No good will come from an adversarial approach. You want to be a force for good, a weight on the scale for righteous living, not a wedge between parents and children.

You must teach what is true. But rather than try to convince these young people outright that their parents are wrong, I suggest you try to add true doctrine to whatever knowledge and experience they already have, and to whatever good things they are already doing.

Here are seven other ideas you might try.

One, talk to the bishop. A family who comes to church every Sunday, but teaches their children that certain commandments are optional, is having a larger problem. The bishop may be aware of the problem, but in case he is not, you should tell him privately.

You might say, “Bishop, Eloise Withers told me on Wednesday night that she gives Betsy a glass of wine most nights before bed to help her sleep. I was concerned, so I’m passing the information along to you.”

The bishop will be glad you told him.

Two, welcome and include the affected youth. If these young people are not keeping, as you say, black and white commandments, they will feel increasingly isolated from the other youth in your ward. You, therefore, must help them feel like part of the group.

Don’t push if they are shy or gush every time they attend. But show how much you like them by letting them talk about themselves and by expressing interest in the things that are important to them.

Hopefully, you will be able to enlist the help of your class or quorum presidencies. Be careful, however, not to make anyone feel like a project to whom you had to assign friends. Nobody likes to feel like someone else’s project.

Three, don’t call attention to the behavior you want to discourage. If these youth attend church regularly, they know how they are expected to behave, no matter what their parents allow them to do. So if a young woman goes to prom in a skimpy dress, or professes to love a vulgar book or brags about the shopping trip she took with her mother last Sunday, you need to remember that she knows perfectly well that her outfit, reading material and Sabbath behavior are contrary to church teachings.

Therefore, before you say anything to her, consider whether your words will only call more attention to the undesirable behavior. It may be more effective to ask her about something positive she has done lately.

Four, don’t neglect the rest of the youth. In every ward there are people with highly visible, deeply rooted problems. And it is easy for every talk, class, activity and leadership meeting to revolve around trying to solve (or at least manage) these obvious problems.

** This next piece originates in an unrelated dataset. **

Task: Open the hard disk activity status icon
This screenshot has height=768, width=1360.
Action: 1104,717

However, even as you try to help the people whose struggles are easy to see, you must also consider the needs of the rest of your class. Everyone has problems and concerns, and everyone needs instruction and attention. So be sure you consider the needs of all of your youth as you plan, teach and watch over them.

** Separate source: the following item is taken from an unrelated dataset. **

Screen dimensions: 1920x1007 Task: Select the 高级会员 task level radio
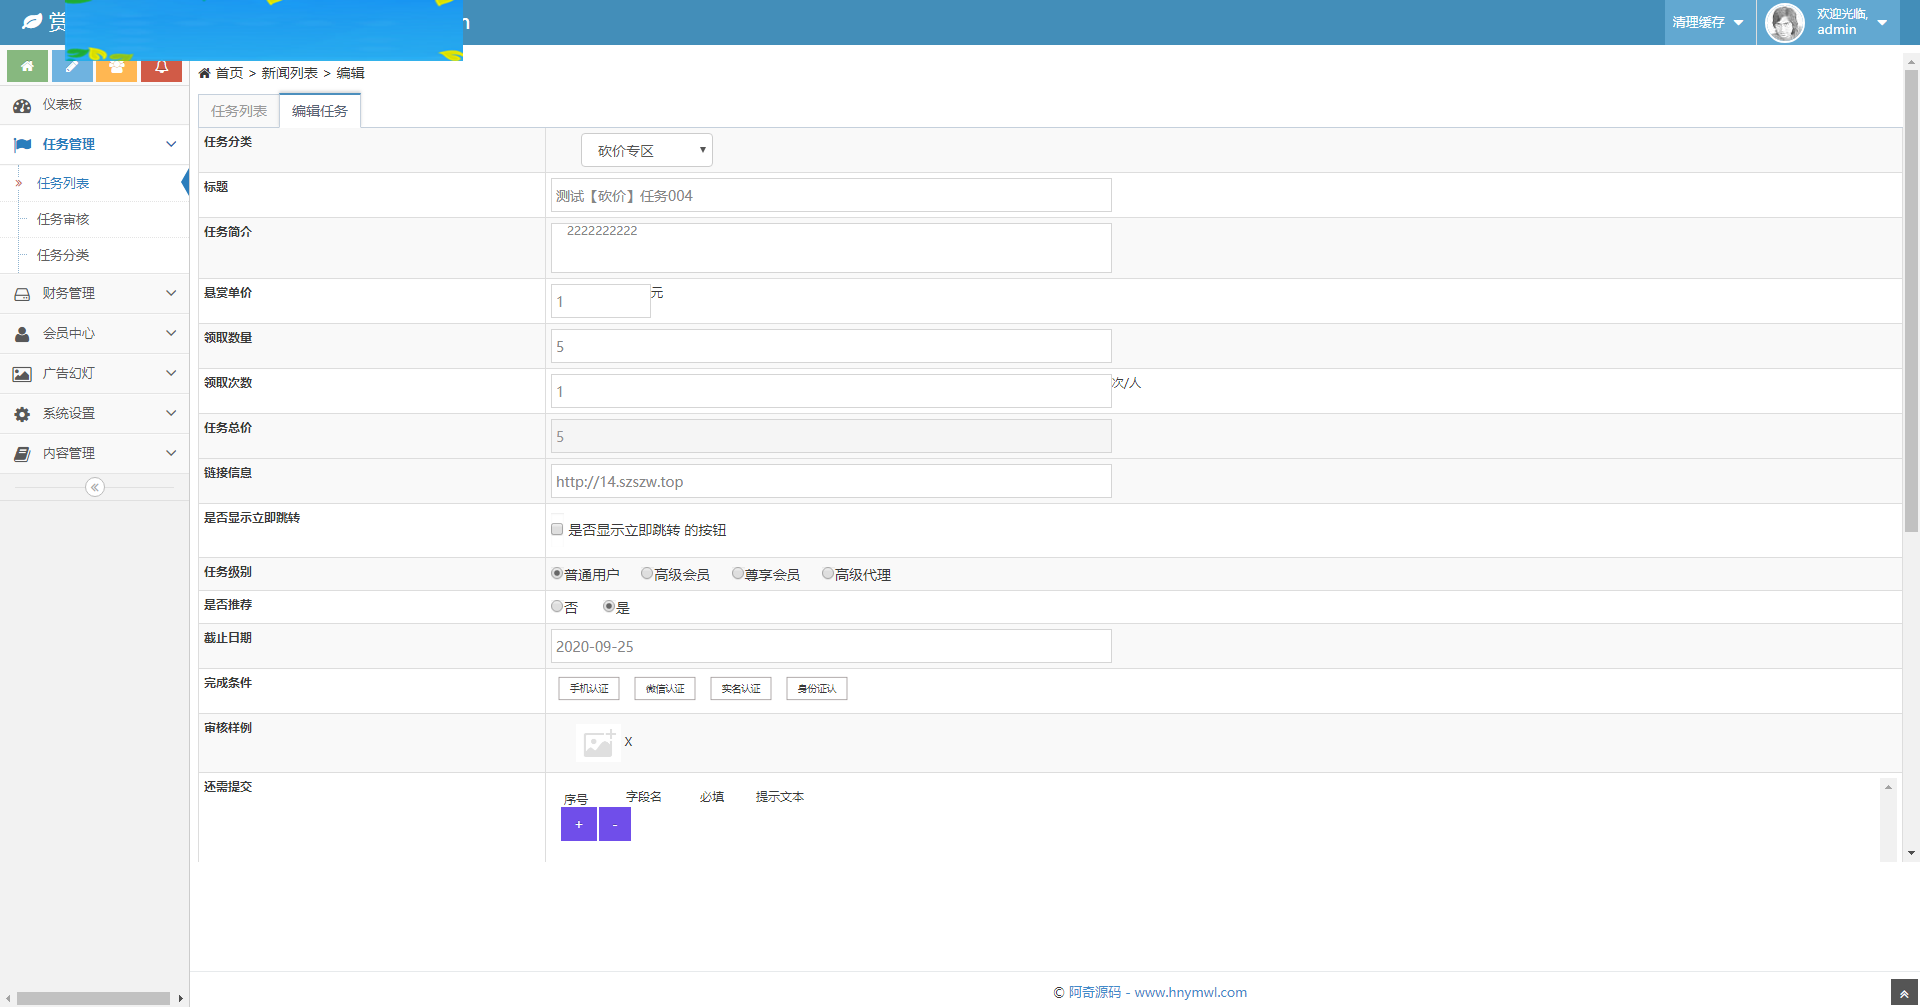point(647,574)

Five, teach personal responsibility for their own behavior. When it comes right down to it, you are trying to teach the youth in your organization that they are responsible for their own behavior, no matter what their parents allow them to do.

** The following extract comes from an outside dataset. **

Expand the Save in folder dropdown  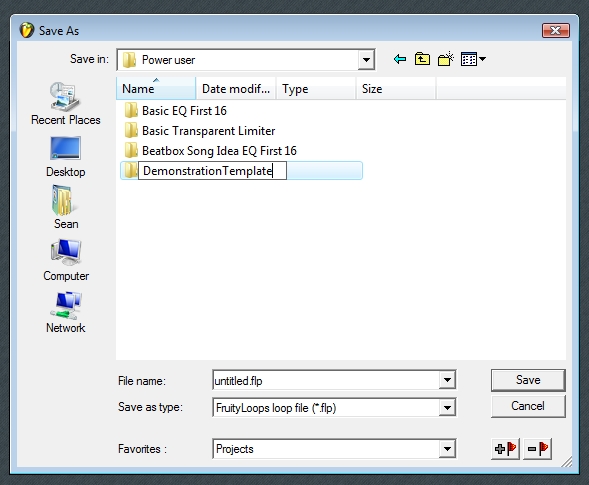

“My dad said I could,” will not excuse them for showing up late for work or get them out of a speeding ticket. They need to learn that it is likewise no excuse for doing what they know is wrong.

Six, share your experiences. At some point, you decided to be an active member of the Church. Why? Why did you choose this life? Why do you think it’s better than the other choices you had? What are the benefits? What things have you changed from the way you grew up?

In a few short years, each of these youth will have to decide whether they want to be active adult members of the Church, and it may be useful for you to talk with them about why you believe.

Seven, build a positive relationship the parents. Every family has good points as well as shortcomings. Just as you try to welcome and include the youth, you should make an effort to welcome and include their parents. You may learn to appreciate qualities you did not know they had. Or just to appreciate the fact that they come to church regularly, which is better than staying home.